A company’s tax rate is often modeled as if it were broadly stable over time. Lowe’s shows that public policy can alter that baseline in a way that materially changes reported economics.

The chart below tracks Lowe’s GAAP and cash tax rates, adjusted for unusual items and pension-related distortions. For many years, both series sat at materially higher levels, generally in the high-30s to low-40s. Then the range broke lower.

Lowe's GAAP and Cash Taxes

That is not a minor fluctuation. It is a regime change. And the most obvious explanation is the Tax Cuts and Jobs Act, the late-2017 reform that cut the federal corporate tax rate to 21% for tax years beginning in 2018.

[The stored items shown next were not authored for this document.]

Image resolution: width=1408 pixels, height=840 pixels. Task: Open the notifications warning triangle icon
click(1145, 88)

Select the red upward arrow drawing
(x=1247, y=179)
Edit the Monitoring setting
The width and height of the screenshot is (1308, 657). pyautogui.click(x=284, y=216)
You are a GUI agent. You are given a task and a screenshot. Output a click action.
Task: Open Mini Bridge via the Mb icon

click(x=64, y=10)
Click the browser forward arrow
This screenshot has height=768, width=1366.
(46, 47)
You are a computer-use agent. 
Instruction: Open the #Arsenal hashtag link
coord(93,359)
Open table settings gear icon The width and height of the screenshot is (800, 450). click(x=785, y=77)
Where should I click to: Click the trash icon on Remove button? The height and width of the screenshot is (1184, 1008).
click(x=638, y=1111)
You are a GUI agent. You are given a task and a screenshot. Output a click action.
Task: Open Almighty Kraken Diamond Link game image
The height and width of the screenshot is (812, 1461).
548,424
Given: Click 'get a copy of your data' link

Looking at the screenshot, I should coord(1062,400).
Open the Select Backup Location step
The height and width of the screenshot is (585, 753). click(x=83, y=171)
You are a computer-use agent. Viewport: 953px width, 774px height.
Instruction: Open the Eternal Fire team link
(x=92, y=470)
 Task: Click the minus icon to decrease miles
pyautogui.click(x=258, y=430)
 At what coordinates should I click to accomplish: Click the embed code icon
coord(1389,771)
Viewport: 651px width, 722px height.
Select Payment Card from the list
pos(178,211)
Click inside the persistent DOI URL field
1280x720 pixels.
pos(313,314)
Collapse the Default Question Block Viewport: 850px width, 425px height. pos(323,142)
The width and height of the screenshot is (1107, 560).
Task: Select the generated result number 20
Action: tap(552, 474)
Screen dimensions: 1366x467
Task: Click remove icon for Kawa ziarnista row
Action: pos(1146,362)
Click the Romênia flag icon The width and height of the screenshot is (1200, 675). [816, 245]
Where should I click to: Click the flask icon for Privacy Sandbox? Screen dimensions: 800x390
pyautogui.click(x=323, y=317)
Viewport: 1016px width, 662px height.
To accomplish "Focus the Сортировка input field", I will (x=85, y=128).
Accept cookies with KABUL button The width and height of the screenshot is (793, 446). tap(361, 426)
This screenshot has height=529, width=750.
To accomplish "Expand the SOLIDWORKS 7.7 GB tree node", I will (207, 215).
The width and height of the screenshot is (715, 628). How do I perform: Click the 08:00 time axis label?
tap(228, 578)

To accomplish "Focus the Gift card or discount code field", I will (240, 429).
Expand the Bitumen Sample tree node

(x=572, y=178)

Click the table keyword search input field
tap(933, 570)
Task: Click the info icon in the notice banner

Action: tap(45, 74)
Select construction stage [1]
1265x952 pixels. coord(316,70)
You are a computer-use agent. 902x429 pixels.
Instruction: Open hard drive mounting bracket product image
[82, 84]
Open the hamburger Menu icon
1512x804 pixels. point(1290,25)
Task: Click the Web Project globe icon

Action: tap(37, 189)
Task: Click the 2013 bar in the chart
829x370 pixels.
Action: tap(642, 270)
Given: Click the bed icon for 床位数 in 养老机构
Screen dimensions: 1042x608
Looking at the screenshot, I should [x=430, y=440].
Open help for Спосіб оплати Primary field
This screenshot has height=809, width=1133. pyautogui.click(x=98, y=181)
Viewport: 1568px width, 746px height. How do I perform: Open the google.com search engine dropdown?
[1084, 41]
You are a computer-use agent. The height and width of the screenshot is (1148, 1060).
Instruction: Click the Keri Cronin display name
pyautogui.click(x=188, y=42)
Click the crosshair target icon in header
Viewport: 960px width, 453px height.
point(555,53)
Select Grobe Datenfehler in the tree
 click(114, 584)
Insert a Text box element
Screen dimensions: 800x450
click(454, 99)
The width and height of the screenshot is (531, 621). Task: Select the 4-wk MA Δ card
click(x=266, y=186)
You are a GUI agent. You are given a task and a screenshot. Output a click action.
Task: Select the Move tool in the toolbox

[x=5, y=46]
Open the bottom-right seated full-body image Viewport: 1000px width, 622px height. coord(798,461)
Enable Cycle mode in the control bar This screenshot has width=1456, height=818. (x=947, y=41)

The distinction between GAAP taxes and cash taxes matters here. Cash taxes can run below GAAP taxes for meaningful stretches because companies work hard to defer payment, but the longer-run picture is more revealing: the 5-year moving averages in the chart show cash taxes tending to move back toward GAAP taxes over time. In other words, companies can often change the timing of taxes, but they have a harder time escaping the underlying economics indefinitely.

That is why the chart is so useful. It does not just show that Lowe’s cash taxes fell. It shows that both the accounting burden and the cash burden eventually reset lower, which makes the policy effect much harder to dismiss as temporary noise.

This also ties naturally to my recent post on the CHIPS Act, data centers, and semiconductors (here). The channel is different, but the lesson is the same: government decisions can leave visible fingerprints on corporate results. Here, that fingerprint runs through the tax line.

The real takeaway: good analysis is not just about reading reported numbers; it is about recognizing when those numbers are being shaped by a change in the rules of the game.